#### EXCERPT PROVIDED:
====================

See Cluster Behavior for more details about determining cluster state.

Bootstrapping

Bootstrapping requires you to run commands from the Ops Manager Director. Follow the instructions to use the BOSH CLI for command-line access.

Note: The examples in these instructions reflect a three-node MySQL for Pivotal Cloud Foundry (PCF) deployment. The process to bootstrap a two-node plus an arbitrator is identical, but the output will not match the examples.

Assisted Bootstrap

  1. MySQL for PCF versions 1.8.0 and later include a BOSH errand to automate the process of bootstrapping. It is still necessary to manually initiate the bootstrap process, but using this errand reduces the number of manual steps necessary to complete the process.

    In most cases, running the errand is sufficient, however there are some conditions which require additional steps.

    How it works

    The bootstrap errand simply automates the steps in the manual bootstrapping process documented below. It finds the node with the highest transaction sequence number, and asks it to start up by itself (i.e. in bootstrap mode), then asks the remaining nodes to join the cluster.

    Scenario 1: Virtual Machines running, Cluster Disrupted

    1. If the nodes are up and running, but the cluster has been disrupted, the jobs will appear as failing. The output of bosh instances will look like this:

      $ bosh instances
      [...]
      +--------------------------------------------------+---------+------------------------------------------------+------------+
      | Instance                                         | State   | Resource Pool                                  | IPs        |
      +--------------------------------------------------+---------+------------------------------------------------+------------+
      | cf-mysql-broker-partition-a813339fde9330e9b905/0 | running | cf-mysql-broker-partition-a813339fde9330e9b905 | 192.0.2.61 |
      | cf-mysql-broker-partition-a813339fde9330e9b905/1 | running | cf-mysql-broker-partition-a813339fde9330e9b905 | 192.0.2.62 |
      | mysql-partition-a813339fde9330e9b905/0           | failing | mysql-partition-a813339fde9330e9b905           | 192.0.2.55 |
      | mysql-partition-a813339fde9330e9b905/1           | failing | mysql-partition-a813339fde9330e9b905           | 192.0.2.56 |
      | mysql-partition-a813339fde9330e9b905/2           | failing | mysql-partition-a813339fde9330e9b905           | 192.0.2.57 |
      | proxy-partition-a813339fde9330e9b905/0           | running | proxy-partition-a813339fde9330e9b905           | 192.0.2.59 |
      | proxy-partition-a813339fde9330e9b905/1           | running | proxy-partition-a813339fde9330e9b905           | 192.0.2.60 |
      +--------------------------------------------------+---------+------------------------------------------------+------------+
      

      In this situation, it is OK to immediately try the bootstrap errand:

      1. Log into the BOSH director
      2. Select the correct deployment
      3. bosh run errand bootstrap

      You will see many lines of output, eventually followed by:

      Bootstrap errand completed
      
      [stderr]
      + echo 'Started bootstrap errand ...'
      + JOB_DIR=/var/vcap/jobs/bootstrap
      + CONFIG_PATH=/var/vcap/jobs/bootstrap/config/config.yml
      + /var/vcap/packages/bootstrap/bin/cf-mysql-bootstrap -configPath=/var/vcap/jobs/bootstrap/config/config.yml
      + echo 'Bootstrap errand completed'
      + exit 0
      
      Errand `bootstrap' completed successfully (exit code 0)

====================

(Entries drawn from a collection)
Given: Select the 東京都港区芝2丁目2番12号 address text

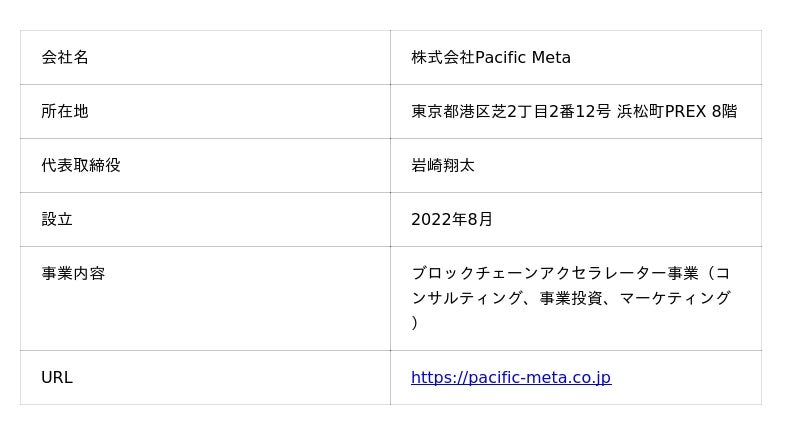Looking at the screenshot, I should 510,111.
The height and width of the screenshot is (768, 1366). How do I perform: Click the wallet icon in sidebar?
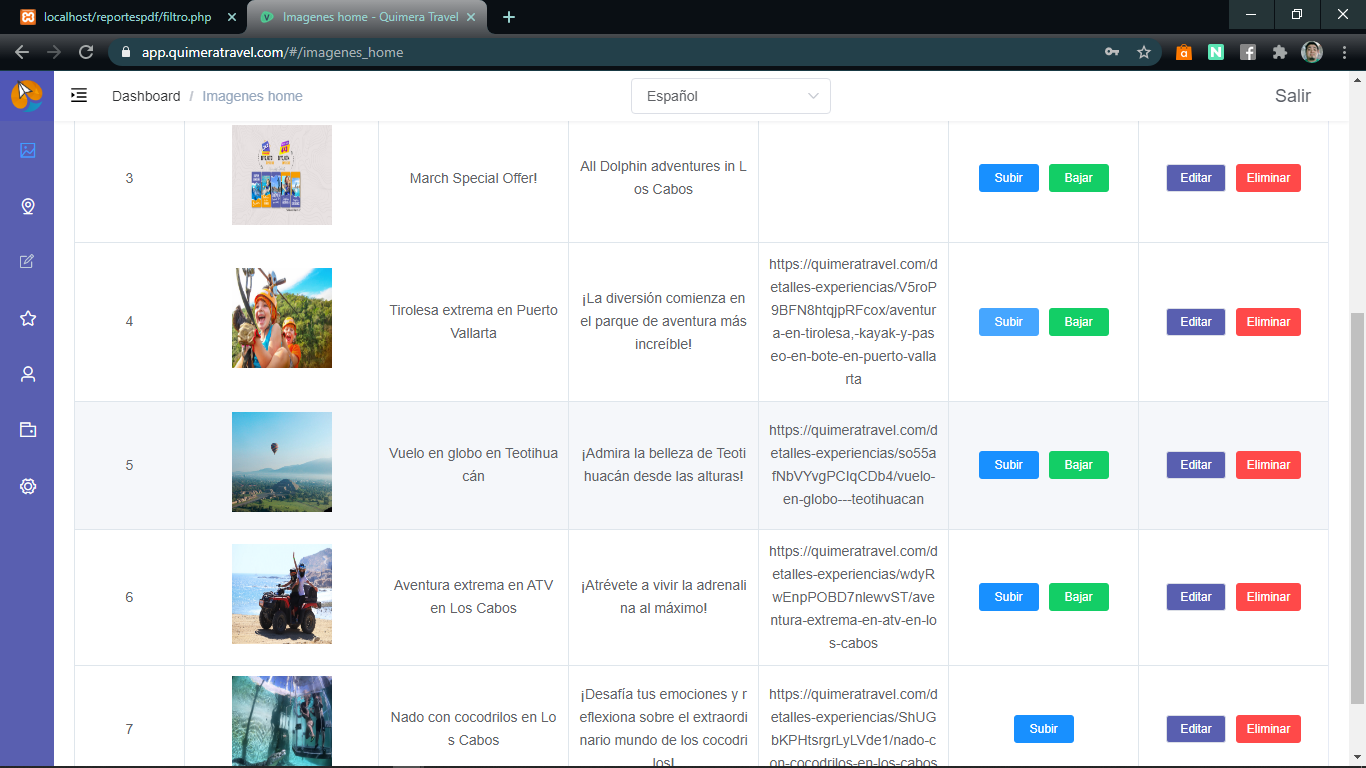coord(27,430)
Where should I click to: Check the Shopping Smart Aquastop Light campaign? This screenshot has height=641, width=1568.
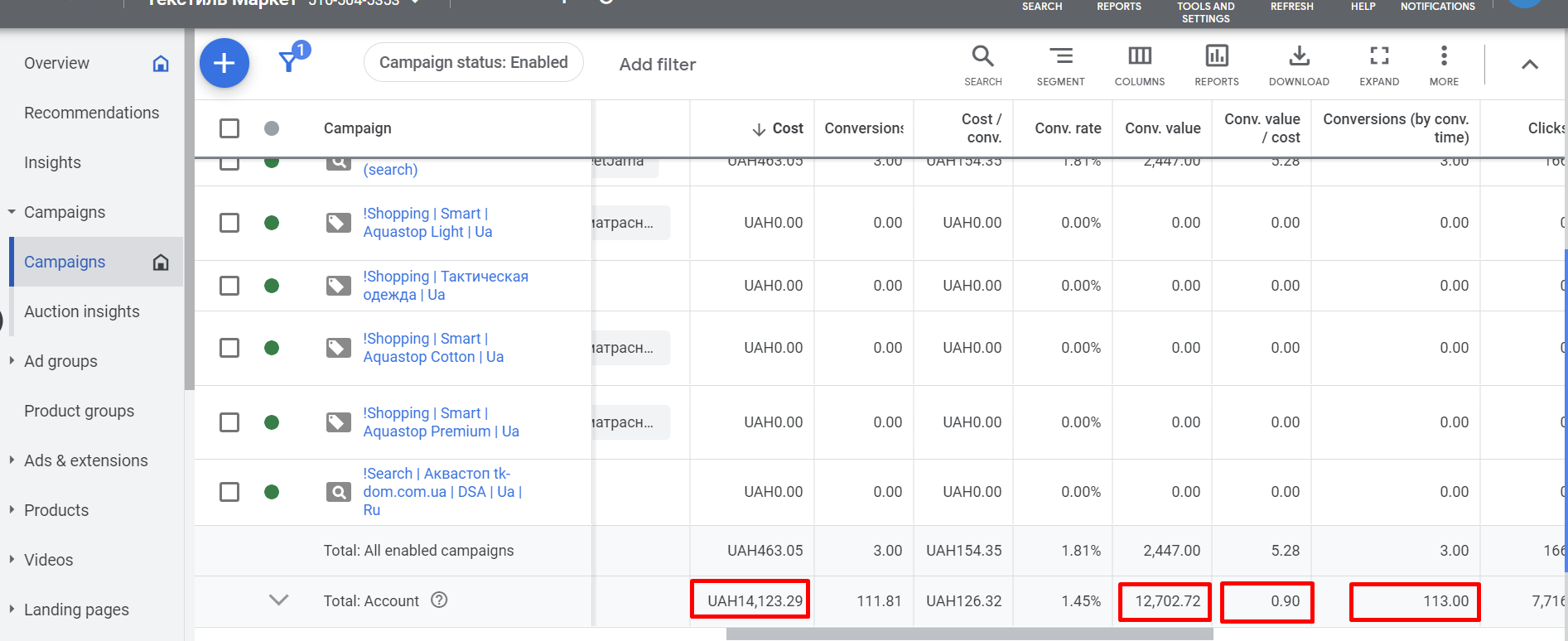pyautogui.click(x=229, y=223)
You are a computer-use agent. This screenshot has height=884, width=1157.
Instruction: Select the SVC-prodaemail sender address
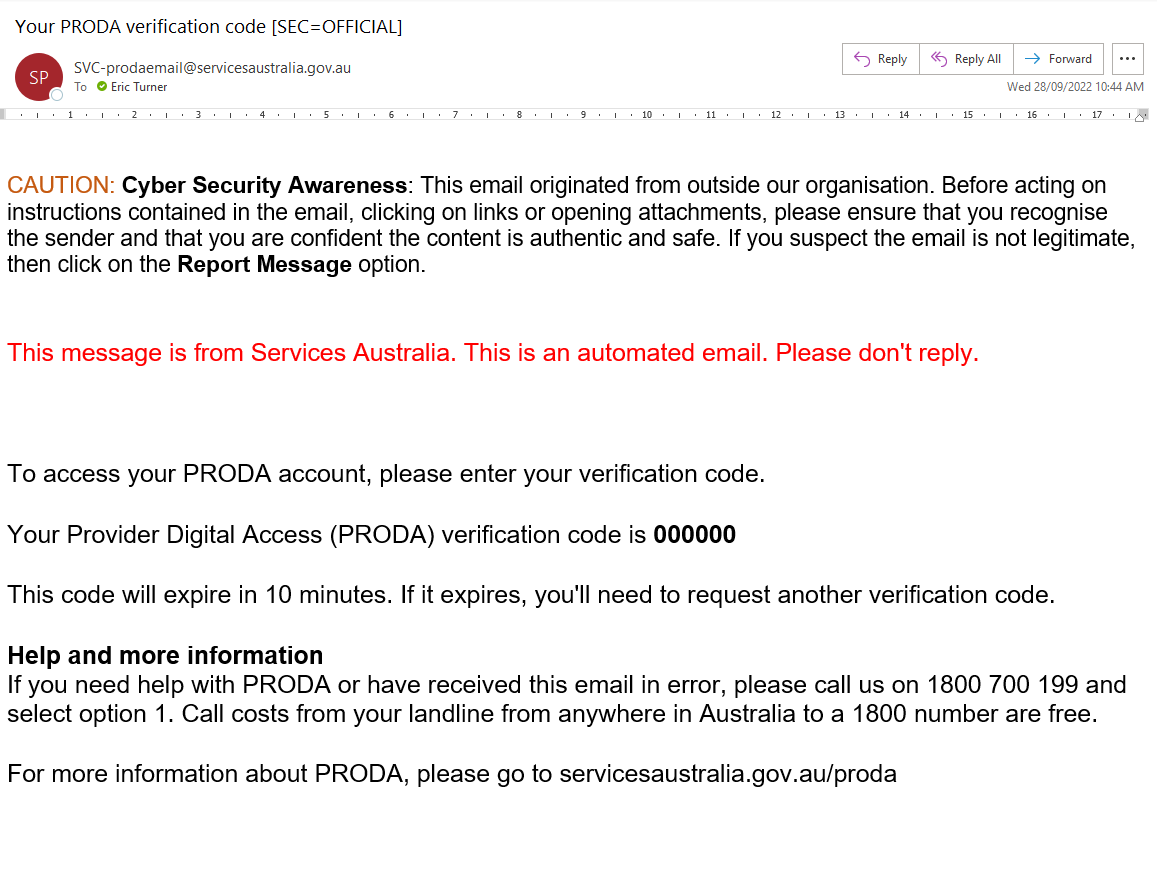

====================

#### WHAT THIS TASK INVOLVES:
In the bosh instances output shown in the bootstrapping excerpt, which IP addresses belong to instances whose state is "running"?

#### COMPLETE ANSWER:
192.0.2.61, 192.0.2.62, 192.0.2.59, 192.0.2.60